A last-minute amendment from State Rep. Lynn Wachtmann, chairman of the House Health and Aging Committee, bans physician assistants from inserting or removing intrauterine devices, or IUDs, a common form of birth control. Currently, they are allowed to do so.
Slipped into the bill minutes before the committee approved the bill on a party-line vote, the chairman’s amendment was not the subject of any testimony during the half-dozen hearings on the legislation. Wachtmann told The Plain Dealer he included the provision because of his belief that a fertilized egg is a human life. IUDs prevent pregnancies by not allowing fertilized eggs to implant in the uterus.
“I’m pro-life and I don’t want to encourage any medical professionals including PAs to be able to do that,” the Napoleon Republican said after the vote.
House Democrats on the committee were angered by Wachtmann’s move.
“This is a glaring example of ideology being inserted into legislation where it has no place,” said Rep. Nickie Antonio of Lakewood. “The focus of this bill was about expanding the scope of physician assistants and allowing them to better help their patients, and now it’s being used to restrict women’s rights to health care.”
Antonio offered an amendment to gut Wachtmann’s provision, but it failed on a party-line vote.
A Columbus Democrat, Rep. John Carney, argued that Wachtmann was asking members to approve something with no justification.
“It doesn’t seem like it’s in the best interest of this committee to vote blindly on an amendment where we have received no testimony from physicians,” he said. “I don’t understand why we are voting on this.”
Wachtmann told Democrats on the committee that it was simply “a matter of public policy” for lawmakers to decide.
The latest skirmish comes during one of the more active anti-abortion sessions of the Ohio legislature in recent memory. Already during this session, House lawmakers have voted to ban abortions when a fetal heartbeat can be detected and made it tougher for minors to get a judge’s permission to get an abortion without parental consent. The so-called “heartbeat” bill, which has stalled in the Ohio Senate, is one of the nation’s most restrictive anti-abortion measures.
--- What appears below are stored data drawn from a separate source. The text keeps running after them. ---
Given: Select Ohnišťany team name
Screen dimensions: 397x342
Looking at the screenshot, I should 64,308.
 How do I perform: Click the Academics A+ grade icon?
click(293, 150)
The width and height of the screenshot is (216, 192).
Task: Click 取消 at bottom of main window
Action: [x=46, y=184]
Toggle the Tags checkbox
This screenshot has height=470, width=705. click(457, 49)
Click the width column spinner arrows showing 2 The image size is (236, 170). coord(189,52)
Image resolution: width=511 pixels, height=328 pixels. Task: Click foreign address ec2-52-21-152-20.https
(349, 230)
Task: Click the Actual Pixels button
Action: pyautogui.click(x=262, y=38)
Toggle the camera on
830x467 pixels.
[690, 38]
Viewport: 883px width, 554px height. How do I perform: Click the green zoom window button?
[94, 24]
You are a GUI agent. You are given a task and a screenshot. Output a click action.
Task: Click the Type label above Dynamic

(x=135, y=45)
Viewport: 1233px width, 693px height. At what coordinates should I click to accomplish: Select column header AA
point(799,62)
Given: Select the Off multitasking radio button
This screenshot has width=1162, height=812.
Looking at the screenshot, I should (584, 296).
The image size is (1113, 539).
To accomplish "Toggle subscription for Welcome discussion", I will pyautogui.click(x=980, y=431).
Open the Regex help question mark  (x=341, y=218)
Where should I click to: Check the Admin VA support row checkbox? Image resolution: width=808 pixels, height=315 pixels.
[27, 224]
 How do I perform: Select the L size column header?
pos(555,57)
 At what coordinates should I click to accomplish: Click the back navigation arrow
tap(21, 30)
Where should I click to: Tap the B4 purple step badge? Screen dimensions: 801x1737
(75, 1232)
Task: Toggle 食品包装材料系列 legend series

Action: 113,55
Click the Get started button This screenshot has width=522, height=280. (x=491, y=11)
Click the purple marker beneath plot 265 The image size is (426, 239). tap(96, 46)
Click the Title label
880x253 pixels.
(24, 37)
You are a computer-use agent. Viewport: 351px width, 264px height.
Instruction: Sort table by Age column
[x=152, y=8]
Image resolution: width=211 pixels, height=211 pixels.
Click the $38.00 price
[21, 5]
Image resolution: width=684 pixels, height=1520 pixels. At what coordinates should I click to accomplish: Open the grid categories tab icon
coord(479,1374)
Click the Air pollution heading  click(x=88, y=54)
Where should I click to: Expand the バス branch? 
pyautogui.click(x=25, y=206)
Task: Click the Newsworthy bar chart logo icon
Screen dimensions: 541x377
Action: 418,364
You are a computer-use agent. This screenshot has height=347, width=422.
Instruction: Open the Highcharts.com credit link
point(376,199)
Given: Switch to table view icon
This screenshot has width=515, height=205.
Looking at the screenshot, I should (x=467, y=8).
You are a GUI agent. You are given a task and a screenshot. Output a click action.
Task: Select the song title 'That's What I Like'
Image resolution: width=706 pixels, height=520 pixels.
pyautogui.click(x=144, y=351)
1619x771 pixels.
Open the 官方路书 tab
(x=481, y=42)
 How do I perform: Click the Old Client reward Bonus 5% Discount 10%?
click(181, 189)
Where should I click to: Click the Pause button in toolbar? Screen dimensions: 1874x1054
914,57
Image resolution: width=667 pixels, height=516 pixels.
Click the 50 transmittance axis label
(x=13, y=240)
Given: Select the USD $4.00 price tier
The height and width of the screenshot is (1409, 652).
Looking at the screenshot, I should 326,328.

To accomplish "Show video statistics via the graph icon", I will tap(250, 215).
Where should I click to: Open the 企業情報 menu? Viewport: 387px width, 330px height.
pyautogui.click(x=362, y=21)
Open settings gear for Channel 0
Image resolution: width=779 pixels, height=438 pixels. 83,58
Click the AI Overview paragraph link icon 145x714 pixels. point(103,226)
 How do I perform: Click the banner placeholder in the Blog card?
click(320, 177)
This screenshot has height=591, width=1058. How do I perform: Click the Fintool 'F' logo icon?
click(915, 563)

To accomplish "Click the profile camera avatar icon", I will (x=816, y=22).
“It’s a systematic and total attack on women’s reproductive rights,” said Kellie Copeland, executive director of NARAL Pro-Choice Ohio. “It’s not their job — they should be doing what they were elected to do, which is creating jobs and fixing the economy.”
The bill now moves to the full House.
Mike Dittoe, a spokesman for GOP House Speaker William G. Batchelder of Medina, said in an email that he didn’t know whether the bill would be scheduled for a vote.